2013-03-18T20:29:48.798Z| vcpu-0| I120: Closing all the disks of the VM.
(VM snapshot process has started)
We can see from the times of the log entries that the Oracle VSS writer prepared the database for backup (BEGIN BACKUP), the virtual machine snapshot was taken, the database was taken out of backup mode (END BACKUP) and the online redo logs were archived (ALTER SYSTEM ARCHIVE LOG). VDPA went about its business of backing up the VM. After the backup completed a few minutes later, the VM snapshot was consolidated into the original vmdk file. I also checked to see if the Oracle VSS writer experienced that transient error we saw earlier. This time, the vssadmin command reported no issues.
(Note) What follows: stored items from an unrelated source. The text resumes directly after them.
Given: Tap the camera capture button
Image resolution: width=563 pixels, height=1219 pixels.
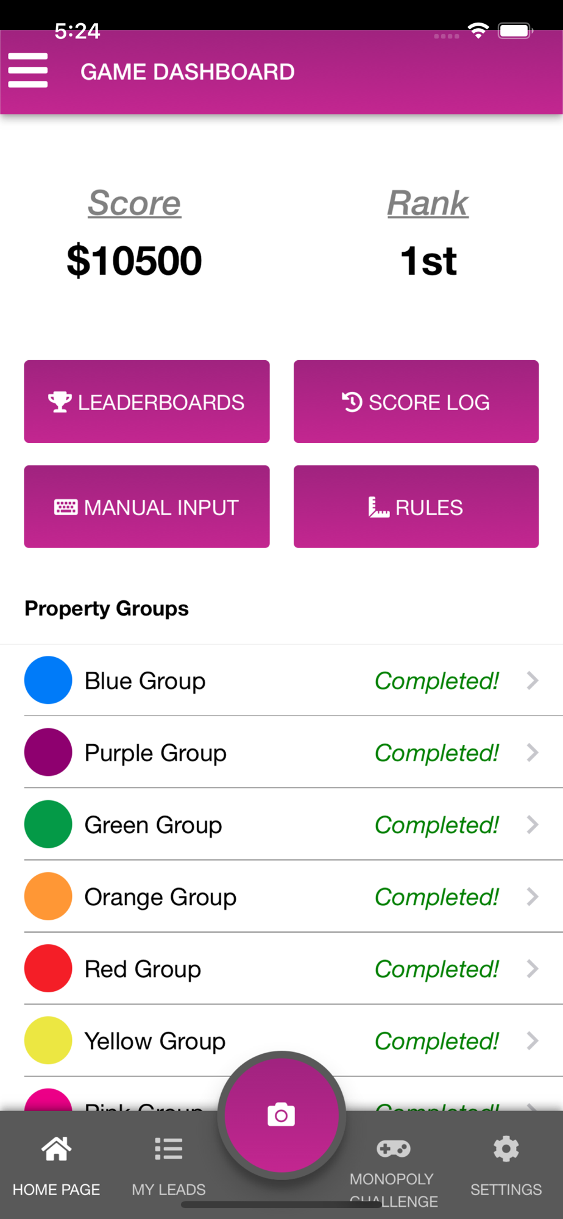Looking at the screenshot, I should (282, 1115).
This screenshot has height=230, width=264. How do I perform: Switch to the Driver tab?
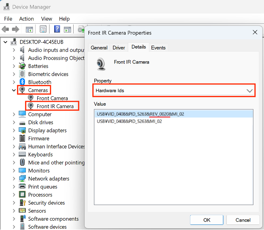point(118,48)
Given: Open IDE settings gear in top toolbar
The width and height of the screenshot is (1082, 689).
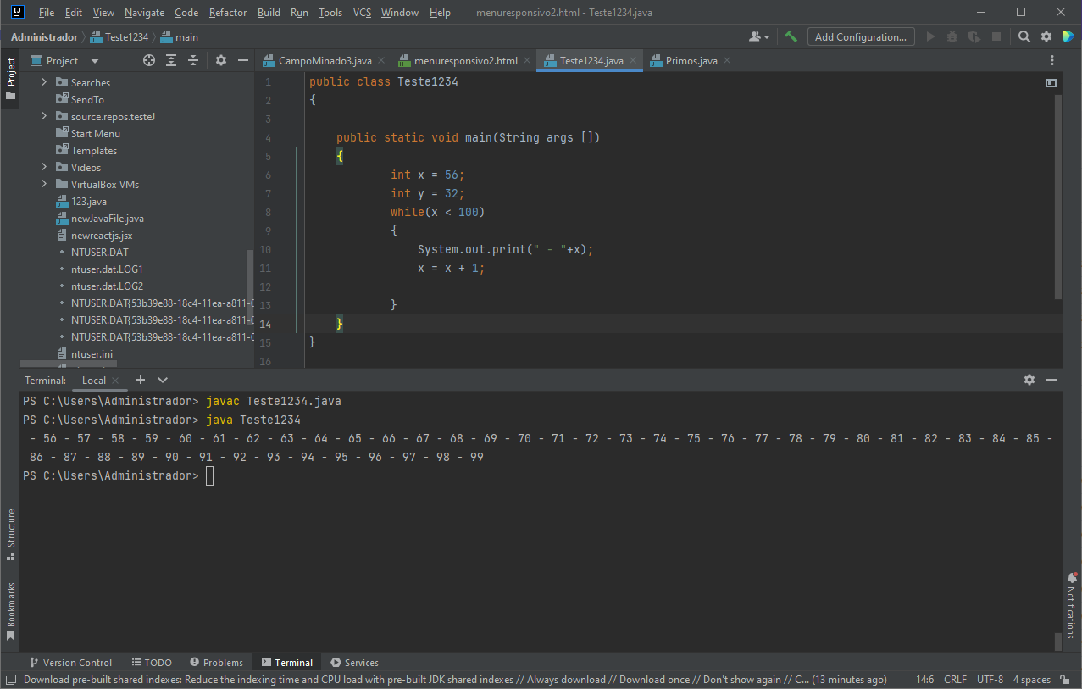Looking at the screenshot, I should [x=1046, y=36].
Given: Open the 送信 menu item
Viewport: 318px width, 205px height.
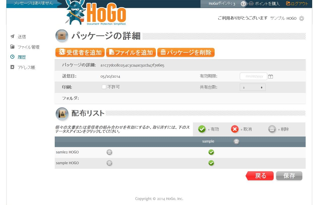Looking at the screenshot, I should tap(21, 37).
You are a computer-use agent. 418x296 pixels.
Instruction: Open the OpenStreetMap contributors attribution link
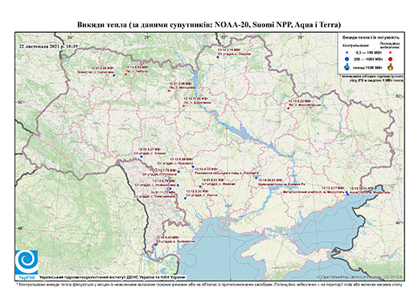pos(359,277)
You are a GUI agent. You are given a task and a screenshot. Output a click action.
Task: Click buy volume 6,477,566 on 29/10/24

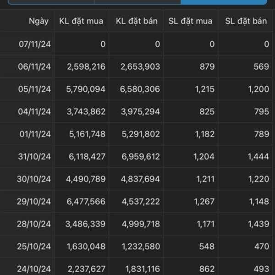(x=86, y=202)
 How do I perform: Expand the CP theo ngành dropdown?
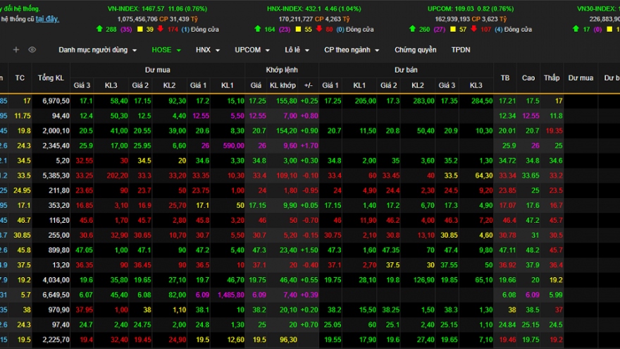click(x=352, y=50)
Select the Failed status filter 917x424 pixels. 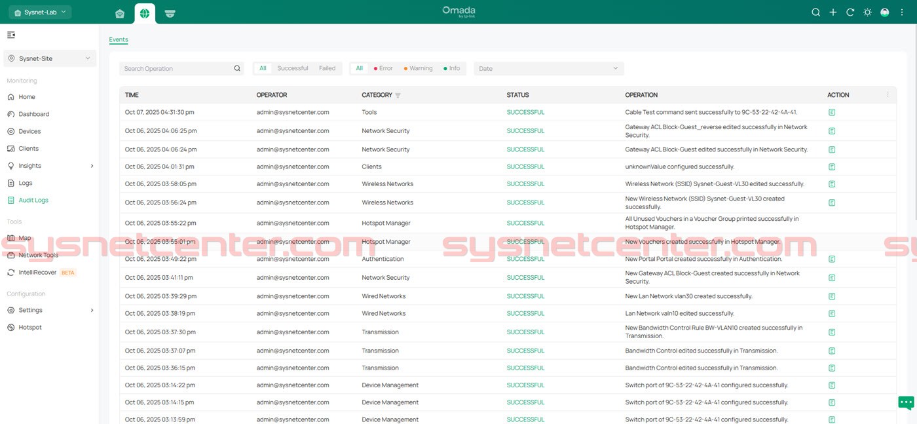click(x=327, y=68)
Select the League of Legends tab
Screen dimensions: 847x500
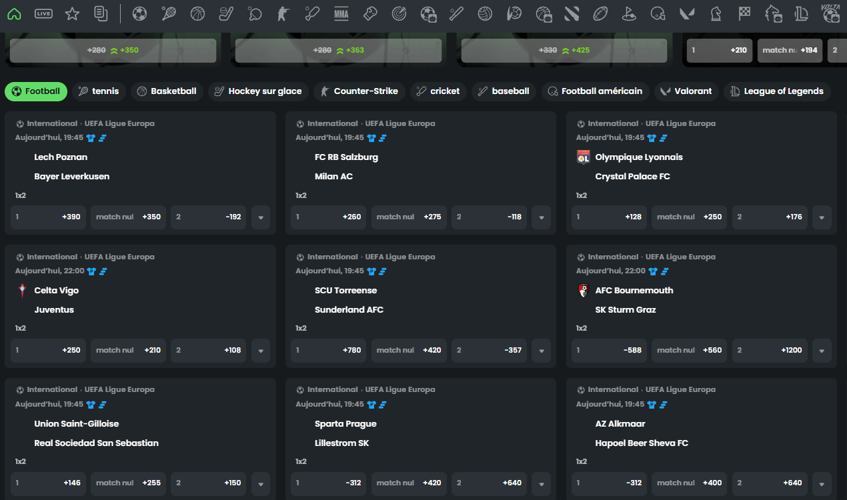pyautogui.click(x=777, y=91)
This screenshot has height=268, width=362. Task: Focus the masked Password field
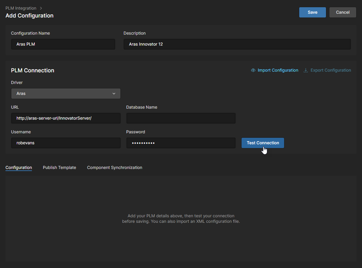[181, 143]
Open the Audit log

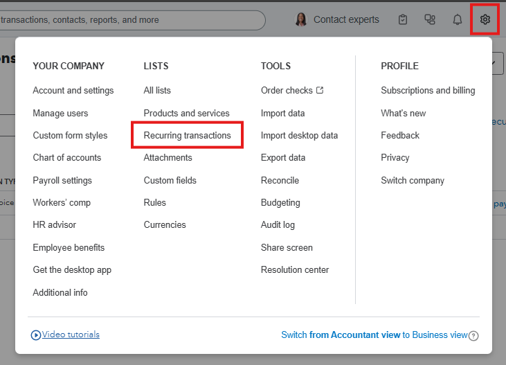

Now before we get too confident, let’s remember that absolute proof of a successful backup comes only through performing a successful restore from that backup. With that in mind, I used VDPA to perform a Restore Rehearsal. The VM restored without any issues. I opened SQL Plus and used the following SQL statement to check the backup status of the tablespaces:
SELECT t.name, d.file# as, b.status
FROM V$DATAFILE d, V$TABLESPACE t, V$BACKUP b
WHERE d.TS#=t.TS# AND b.FILE#=d.FILE#;
I found the backup status of the tablespaces was ACTIVE, i.e. they were in backup mode, which was expected since the VM snapshot for the VDPA backup was taken right after the Oracle VSS writer put the tablespaces in backup mode. I also issued the following SQL statement to see the status of the database:
SELECT instance_name,status FROM v$instance;
The database was mounted, but not open. I opened the database and issued ALTER DATABASE END BACKUP; which changed the backup status of the tablespaces to NOT ACTIVE. At this point, the Oracle database server was restored and functional. Granted, there were some manual steps, but I suspect there are ways to automate some of these. For example, a few scheduled tasks could be set up in Windows to start and stop the Oracle VSS Writer service, as needed (before and after the VDPA backup window).
In summary, this appears to be a basic, but viable option for backing up Windows-based Oracle database servers with VDPA. I am sure some individuals are wondering about VDP (not Advanced). Once the issue in VMware KB article 2035736 is corrected in VDP (very soon!), this should work.
I will be the first to admit I am not an Oracle DBA. I am very interested to hear from individuals who set this up in the “real world” with larger, busy Oracle databases to see how things work and perform. If you do try this, please post your results in the comments section.
I also realize there are other methods. Maybe the use of RMAN in combination with VDPA would produce a viable solution for Oracle database backup and recovery on both Windows and Linux VMs. Again, for those with more experience and knowledge in the Oracle database backup and recovery space, please chime in.